| Element and text position data |
## start

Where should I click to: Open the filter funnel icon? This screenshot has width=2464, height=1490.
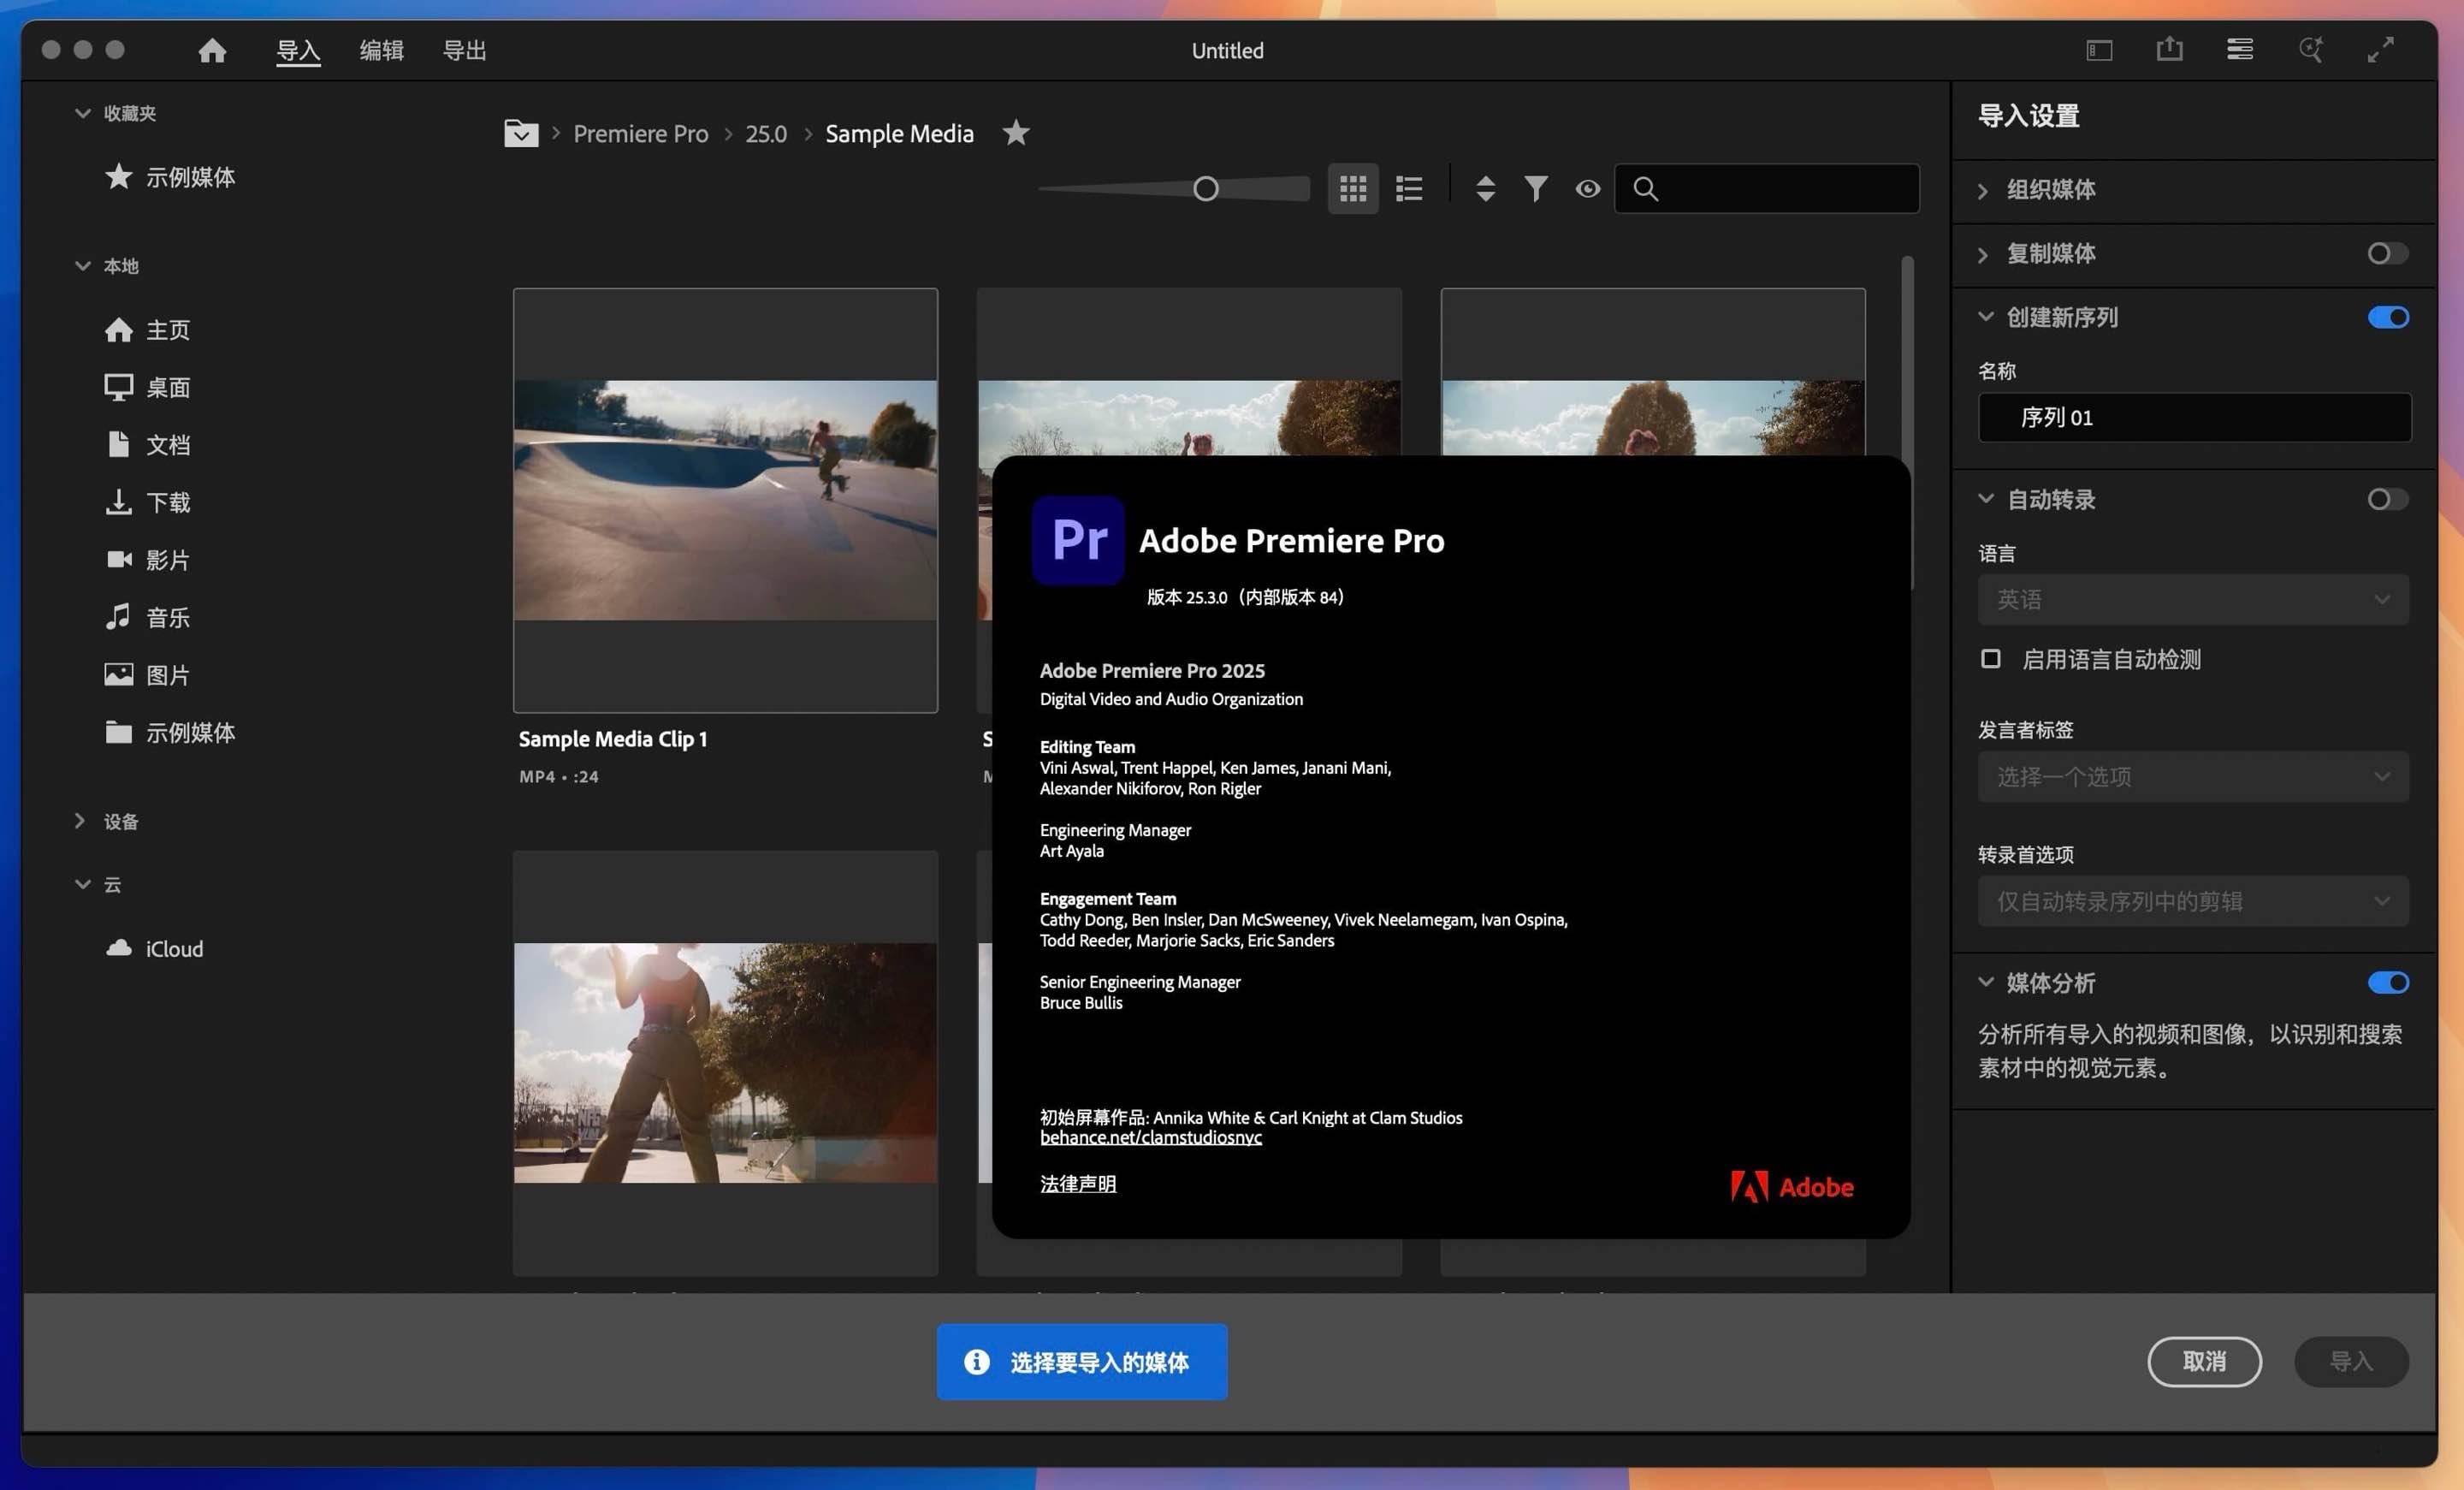click(1536, 188)
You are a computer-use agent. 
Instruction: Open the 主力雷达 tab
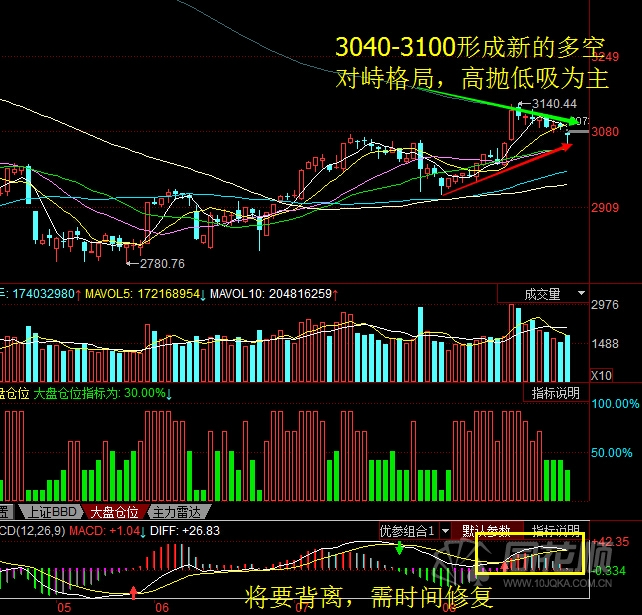click(x=176, y=510)
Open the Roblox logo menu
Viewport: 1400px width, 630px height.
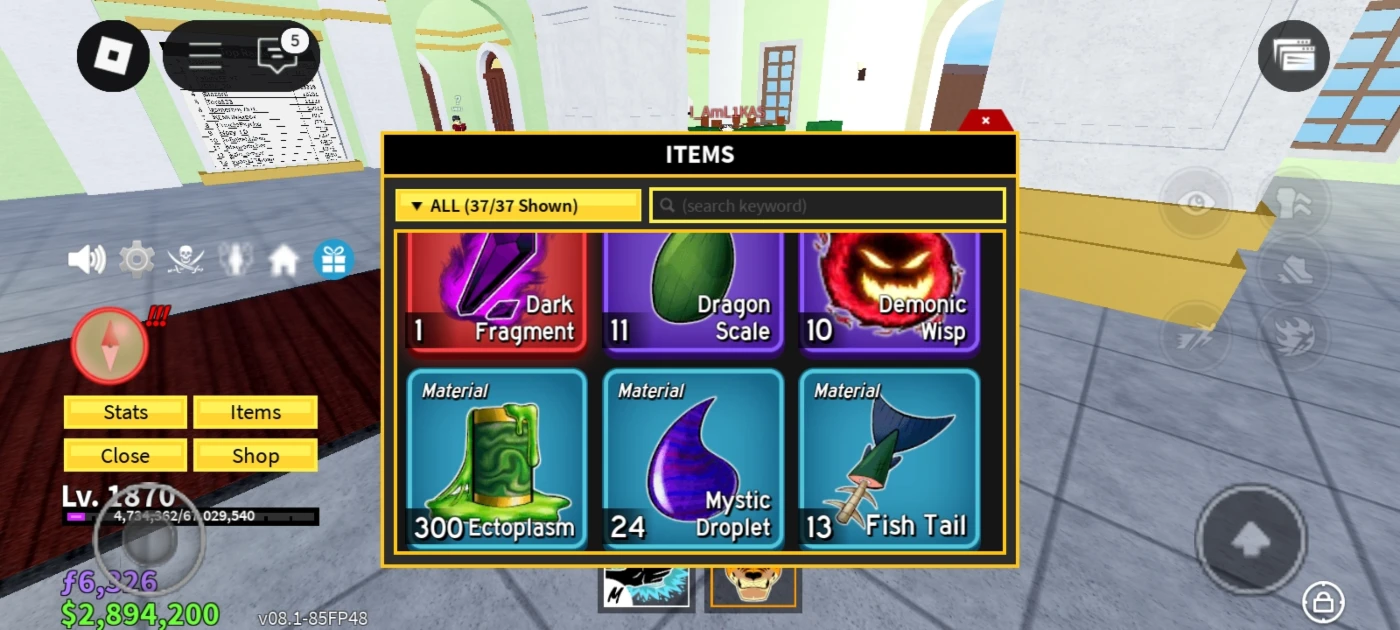tap(113, 56)
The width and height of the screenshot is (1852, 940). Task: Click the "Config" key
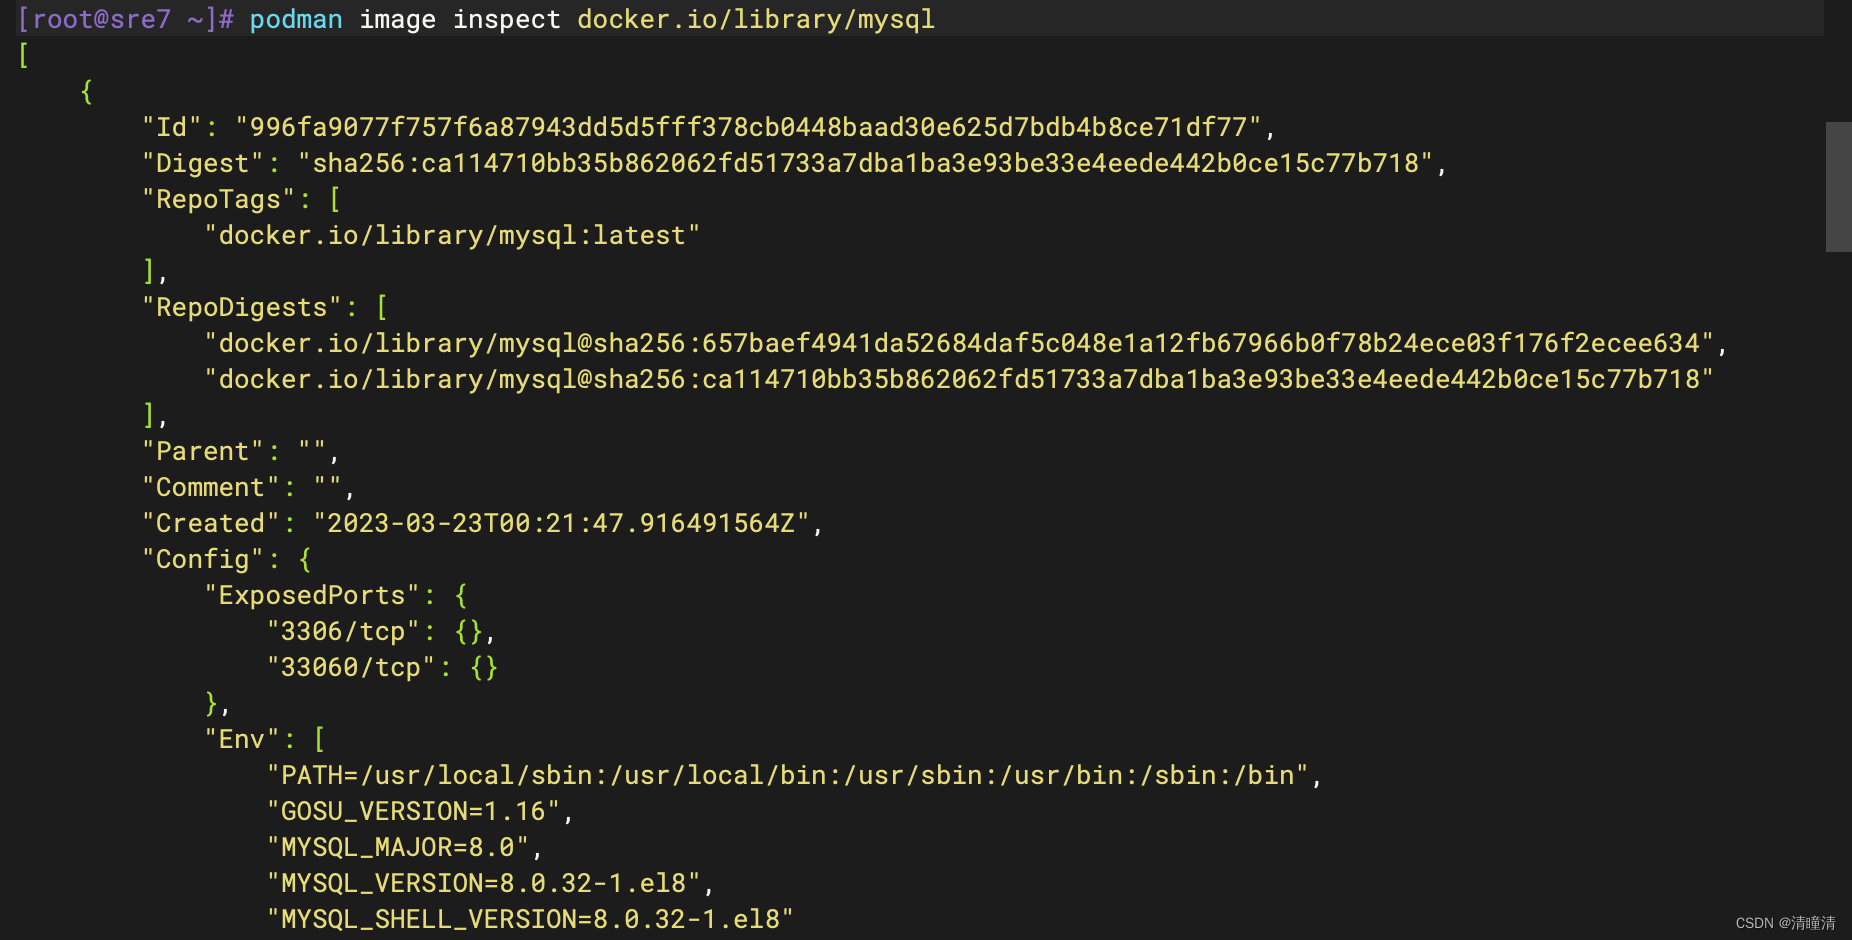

## end

| STATED PROBLEM |
Reproduce every row above word for word, but omit the pictures.

| ANSWER BELOW |
Where should I click to: Open the filter funnel icon? This screenshot has width=2464, height=1490.
click(1536, 188)
You are a computer-use agent. 
Instruction: Open the 主力雷达 tab
click(x=176, y=510)
Open the Roblox logo menu
Viewport: 1400px width, 630px height.
tap(113, 56)
The width and height of the screenshot is (1852, 940). Task: Click the "Config" key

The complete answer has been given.